◆ Task requirements: How many lines of the data below contain the string "value", counting only matches with the same case? Reply with the number alone.

>> begin Data for this task

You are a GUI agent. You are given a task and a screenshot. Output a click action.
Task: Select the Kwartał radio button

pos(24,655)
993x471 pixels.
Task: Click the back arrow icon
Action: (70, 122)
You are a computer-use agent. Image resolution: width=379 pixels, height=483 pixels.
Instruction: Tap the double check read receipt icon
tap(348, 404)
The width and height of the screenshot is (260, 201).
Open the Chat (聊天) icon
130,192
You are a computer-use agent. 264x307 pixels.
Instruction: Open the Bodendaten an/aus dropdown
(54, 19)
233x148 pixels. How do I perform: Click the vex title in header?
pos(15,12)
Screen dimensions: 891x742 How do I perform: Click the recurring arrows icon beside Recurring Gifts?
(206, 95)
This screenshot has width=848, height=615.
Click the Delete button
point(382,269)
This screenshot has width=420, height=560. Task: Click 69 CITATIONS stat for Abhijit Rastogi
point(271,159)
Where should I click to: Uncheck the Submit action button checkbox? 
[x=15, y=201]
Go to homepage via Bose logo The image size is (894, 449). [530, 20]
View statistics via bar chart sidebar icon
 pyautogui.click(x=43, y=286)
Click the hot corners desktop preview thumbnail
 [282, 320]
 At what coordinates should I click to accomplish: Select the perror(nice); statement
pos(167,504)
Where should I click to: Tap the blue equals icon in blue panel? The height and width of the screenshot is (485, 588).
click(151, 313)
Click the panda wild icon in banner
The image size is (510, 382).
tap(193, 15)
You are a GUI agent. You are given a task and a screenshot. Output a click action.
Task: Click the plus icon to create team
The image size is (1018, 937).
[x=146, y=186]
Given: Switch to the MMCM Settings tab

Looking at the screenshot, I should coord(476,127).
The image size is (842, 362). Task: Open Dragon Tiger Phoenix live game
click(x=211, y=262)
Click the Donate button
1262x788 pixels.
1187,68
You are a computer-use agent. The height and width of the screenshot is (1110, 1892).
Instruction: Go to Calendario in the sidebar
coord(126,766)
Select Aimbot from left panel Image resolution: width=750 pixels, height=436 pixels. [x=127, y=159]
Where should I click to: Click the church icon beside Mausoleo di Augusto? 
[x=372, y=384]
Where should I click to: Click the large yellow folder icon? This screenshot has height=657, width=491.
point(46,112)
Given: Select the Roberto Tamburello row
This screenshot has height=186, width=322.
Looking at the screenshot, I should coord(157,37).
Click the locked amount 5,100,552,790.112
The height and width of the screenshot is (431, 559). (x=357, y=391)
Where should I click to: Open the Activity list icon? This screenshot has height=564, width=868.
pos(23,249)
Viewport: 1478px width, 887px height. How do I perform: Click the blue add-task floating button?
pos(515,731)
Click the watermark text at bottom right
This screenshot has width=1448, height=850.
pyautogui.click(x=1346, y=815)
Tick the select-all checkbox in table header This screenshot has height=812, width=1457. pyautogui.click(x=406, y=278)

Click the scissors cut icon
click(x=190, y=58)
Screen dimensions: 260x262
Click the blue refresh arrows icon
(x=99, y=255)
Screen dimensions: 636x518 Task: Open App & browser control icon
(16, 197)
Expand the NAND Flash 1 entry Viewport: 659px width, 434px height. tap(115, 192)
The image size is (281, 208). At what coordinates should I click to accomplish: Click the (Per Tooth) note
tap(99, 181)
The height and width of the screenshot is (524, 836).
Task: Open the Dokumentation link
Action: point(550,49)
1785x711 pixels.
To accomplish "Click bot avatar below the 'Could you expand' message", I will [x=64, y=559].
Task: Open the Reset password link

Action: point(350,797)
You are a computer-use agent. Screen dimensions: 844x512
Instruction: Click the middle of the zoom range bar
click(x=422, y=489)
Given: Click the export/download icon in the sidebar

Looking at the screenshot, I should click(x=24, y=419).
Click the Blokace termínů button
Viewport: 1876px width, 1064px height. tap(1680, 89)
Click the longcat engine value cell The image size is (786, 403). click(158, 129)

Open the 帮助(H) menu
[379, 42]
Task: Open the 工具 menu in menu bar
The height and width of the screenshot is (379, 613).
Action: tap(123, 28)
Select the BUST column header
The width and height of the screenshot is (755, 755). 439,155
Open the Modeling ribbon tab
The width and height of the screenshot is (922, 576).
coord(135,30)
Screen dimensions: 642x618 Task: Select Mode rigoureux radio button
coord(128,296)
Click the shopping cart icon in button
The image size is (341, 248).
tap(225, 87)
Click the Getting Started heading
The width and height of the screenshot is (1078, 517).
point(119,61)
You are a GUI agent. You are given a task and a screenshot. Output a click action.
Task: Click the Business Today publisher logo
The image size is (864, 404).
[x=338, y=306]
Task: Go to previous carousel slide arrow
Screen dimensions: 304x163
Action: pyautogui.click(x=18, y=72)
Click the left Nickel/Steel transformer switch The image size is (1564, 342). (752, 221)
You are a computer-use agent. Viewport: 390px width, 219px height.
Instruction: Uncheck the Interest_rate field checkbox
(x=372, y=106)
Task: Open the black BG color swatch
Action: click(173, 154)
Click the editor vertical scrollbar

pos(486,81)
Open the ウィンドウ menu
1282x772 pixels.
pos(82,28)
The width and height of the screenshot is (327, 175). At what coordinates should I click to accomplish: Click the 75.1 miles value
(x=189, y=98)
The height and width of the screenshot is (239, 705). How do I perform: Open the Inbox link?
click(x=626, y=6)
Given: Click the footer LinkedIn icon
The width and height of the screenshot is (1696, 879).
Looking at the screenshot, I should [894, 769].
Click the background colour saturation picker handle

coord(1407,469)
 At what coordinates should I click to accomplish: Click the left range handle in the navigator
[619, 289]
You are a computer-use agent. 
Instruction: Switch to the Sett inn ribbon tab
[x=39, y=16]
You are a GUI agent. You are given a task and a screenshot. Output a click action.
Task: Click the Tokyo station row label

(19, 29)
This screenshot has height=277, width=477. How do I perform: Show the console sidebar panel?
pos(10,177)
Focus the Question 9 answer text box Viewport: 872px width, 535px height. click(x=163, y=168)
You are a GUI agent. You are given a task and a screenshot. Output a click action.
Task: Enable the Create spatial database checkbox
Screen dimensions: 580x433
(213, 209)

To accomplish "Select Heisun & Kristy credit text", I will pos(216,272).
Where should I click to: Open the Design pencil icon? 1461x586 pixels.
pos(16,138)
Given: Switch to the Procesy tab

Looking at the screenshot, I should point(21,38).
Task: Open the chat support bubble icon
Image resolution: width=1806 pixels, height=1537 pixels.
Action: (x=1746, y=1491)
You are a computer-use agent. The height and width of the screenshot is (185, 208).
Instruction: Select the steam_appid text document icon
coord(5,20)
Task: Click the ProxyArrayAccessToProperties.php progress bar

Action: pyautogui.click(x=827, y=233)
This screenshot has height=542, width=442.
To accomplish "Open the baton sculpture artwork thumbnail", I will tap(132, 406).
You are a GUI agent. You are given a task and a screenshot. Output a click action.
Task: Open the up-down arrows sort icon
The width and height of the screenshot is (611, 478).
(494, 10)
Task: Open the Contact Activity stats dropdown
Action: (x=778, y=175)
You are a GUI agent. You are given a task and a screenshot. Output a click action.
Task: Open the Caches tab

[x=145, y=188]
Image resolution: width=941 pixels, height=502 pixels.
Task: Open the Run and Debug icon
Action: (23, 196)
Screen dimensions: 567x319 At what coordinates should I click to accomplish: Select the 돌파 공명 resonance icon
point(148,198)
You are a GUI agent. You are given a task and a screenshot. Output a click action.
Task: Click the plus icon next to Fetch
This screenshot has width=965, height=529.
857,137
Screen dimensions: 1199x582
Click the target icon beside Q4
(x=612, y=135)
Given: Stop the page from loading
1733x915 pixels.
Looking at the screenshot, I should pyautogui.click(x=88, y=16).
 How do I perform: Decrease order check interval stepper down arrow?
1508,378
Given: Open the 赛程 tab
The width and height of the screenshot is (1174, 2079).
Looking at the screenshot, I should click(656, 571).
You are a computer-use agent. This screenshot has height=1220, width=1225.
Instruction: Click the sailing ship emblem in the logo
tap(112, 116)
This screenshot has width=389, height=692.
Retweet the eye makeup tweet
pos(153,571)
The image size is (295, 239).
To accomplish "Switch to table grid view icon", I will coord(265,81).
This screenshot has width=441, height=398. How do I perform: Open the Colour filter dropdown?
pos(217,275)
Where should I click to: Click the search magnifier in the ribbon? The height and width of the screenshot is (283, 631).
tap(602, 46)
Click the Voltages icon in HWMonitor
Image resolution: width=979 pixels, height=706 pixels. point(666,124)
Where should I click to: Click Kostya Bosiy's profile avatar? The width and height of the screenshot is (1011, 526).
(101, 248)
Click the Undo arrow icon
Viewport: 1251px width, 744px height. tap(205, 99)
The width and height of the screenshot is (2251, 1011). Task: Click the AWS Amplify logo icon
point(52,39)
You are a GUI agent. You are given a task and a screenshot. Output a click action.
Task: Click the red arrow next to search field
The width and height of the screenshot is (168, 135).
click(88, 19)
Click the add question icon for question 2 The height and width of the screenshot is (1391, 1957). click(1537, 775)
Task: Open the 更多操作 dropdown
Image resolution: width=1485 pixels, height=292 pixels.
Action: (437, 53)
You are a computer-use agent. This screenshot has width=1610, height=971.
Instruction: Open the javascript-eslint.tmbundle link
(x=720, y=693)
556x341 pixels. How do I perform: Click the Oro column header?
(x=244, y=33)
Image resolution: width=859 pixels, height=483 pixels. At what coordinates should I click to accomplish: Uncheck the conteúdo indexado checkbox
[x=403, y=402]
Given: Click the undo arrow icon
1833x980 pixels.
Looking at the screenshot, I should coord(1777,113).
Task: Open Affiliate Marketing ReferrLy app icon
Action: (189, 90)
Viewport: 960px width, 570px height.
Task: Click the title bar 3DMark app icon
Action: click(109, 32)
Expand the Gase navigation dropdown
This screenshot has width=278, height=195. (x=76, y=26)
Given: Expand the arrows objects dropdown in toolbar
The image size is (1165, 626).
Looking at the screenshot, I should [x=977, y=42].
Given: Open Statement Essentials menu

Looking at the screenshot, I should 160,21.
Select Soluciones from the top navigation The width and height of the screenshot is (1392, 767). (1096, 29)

>> end Data for this task

◆ Problem solution: 2